2. The method of claim 1 , wherein the prediction process is a denoising diffusion process, an image-to-image translation network, or an auto-regressive network.
3. The method of claim 1 , wherein the reconstruction neural network is a deep neural network comprised of one or more convolutional layers, one or more self-attention layers, or one or more cross-attention layers.
4. The method of claim 1 , further comprising generating a paired training data set, the generating further comprising:
obtaining a plurality of auxiliary images of a training scene taken from different viewpoints;
inputting each of the plurality of auxiliary images and a reference image into an encoder neural network; and
obtaining, via an output of the encoder neural network, a trained latent tensor that comprises three-dimensional geometrical information about the training scene and information about one or more surfaces occluded in the reference image, wherein the reference image and the trained latent tensor constitute an entry in the paired training data set.

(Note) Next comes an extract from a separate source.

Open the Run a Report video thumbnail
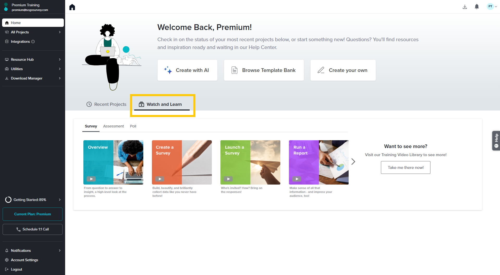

5. The method of claim 4 , further comprising joint training of the encoder neural network and the reconstruction neural network, the method comprising:
reconstructing a three-dimensional digital training model via the reconstruction neural network, wherein the paired training data set entries are inputs to the reconstruction neural network;
rendering a two-dimensional auxiliary image via a differentiable renderer wherein the three-dimensional digital training model is input into the differentiable renderer;
calculating a loss function via a comparison of the rendered two-dimensional auxiliary image and at least one of the plurality of auxiliary images of the training scene or the reference image; and
inputting the calculated loss function into any combination of the encoder neural network, prediction process, and the reconstruction neural network.

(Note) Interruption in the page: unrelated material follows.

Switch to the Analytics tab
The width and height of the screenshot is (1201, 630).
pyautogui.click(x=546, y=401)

6. The method of claim 4 , wherein the prediction process is trained on the paired training dataset, such that a corresponding trained latent tensor is computed for each of the plurality of auxiliary images.
7. A system for creating a three-dimensional digital model of a scene from a two-dimensional input image of the scene, the system comprising:
a processor configured to execute a prediction process to predict a latent tensor based on the two-dimensional input image, wherein the latent tensor comprises three-dimensional geometrical information of the received two-dimensional input image and information about one or more surfaces occluded in the received two-dimensional input image; and
a reconstruction neural network configured to receive the latent tensor and the received two-dimensional image as inputs, wherein reconstruction neural network is further configured to reconstruct the three-dimensional digital model.

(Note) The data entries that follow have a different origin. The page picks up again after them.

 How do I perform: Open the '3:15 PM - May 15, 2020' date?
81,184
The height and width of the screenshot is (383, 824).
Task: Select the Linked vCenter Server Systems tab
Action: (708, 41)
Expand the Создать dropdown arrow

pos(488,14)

8. The system of claim 7 , wherein the prediction process is implemented via any of denoising diffusion process, an image translation network, or an auto-regressive network.
9. The system of claim 7 , wherein the reconstruction neural network is a deep neural network comprised of one or more convolutional layers, one or more self-attention layers, or one or more cross-attention layers.
10. The system of claim 7 , wherein the system further comprises:
an encoder network configured to receive a plurality of auxiliary images of a training scene taken from different viewpoints and a reference image as input, said encoder network further configured to output a trained latent tensor that comprises three-dimensional geometrical information about the training scene and the information about one or more surfaces occluded in the reference image, wherein the reference image and the trained latent tensor constitute an entry in the paired training data set.
11. The system of claim 10 , further comprising:
the reconstruction network configured to receive the trained data set and output a reconstructed three-dimensional training model of the training scene;
a differentiable renderer configured to receive as input the three-dimensional digital training model and render a two-dimensional auxiliary image based on said three-dimensional digital training model;
a processor or a loss function unit configured to calculate a loss function based on a comparison of the rendered two-dimensional auxiliary image of the training scene and at least one of the plurality of auxiliary images or the reference image; and
any combination of the encoder neural network, prediction process and the reconstruction neural network further configured to receive the calculated loss function for training.
12. A machine-readable storage medium storing a set of instructions that are executable by one or more processors of a system for creating a three-dimensional digital model of a scene from a two-dimensional input image of the scene, wherein the set of instructions are configured to perform the method of claim 1 .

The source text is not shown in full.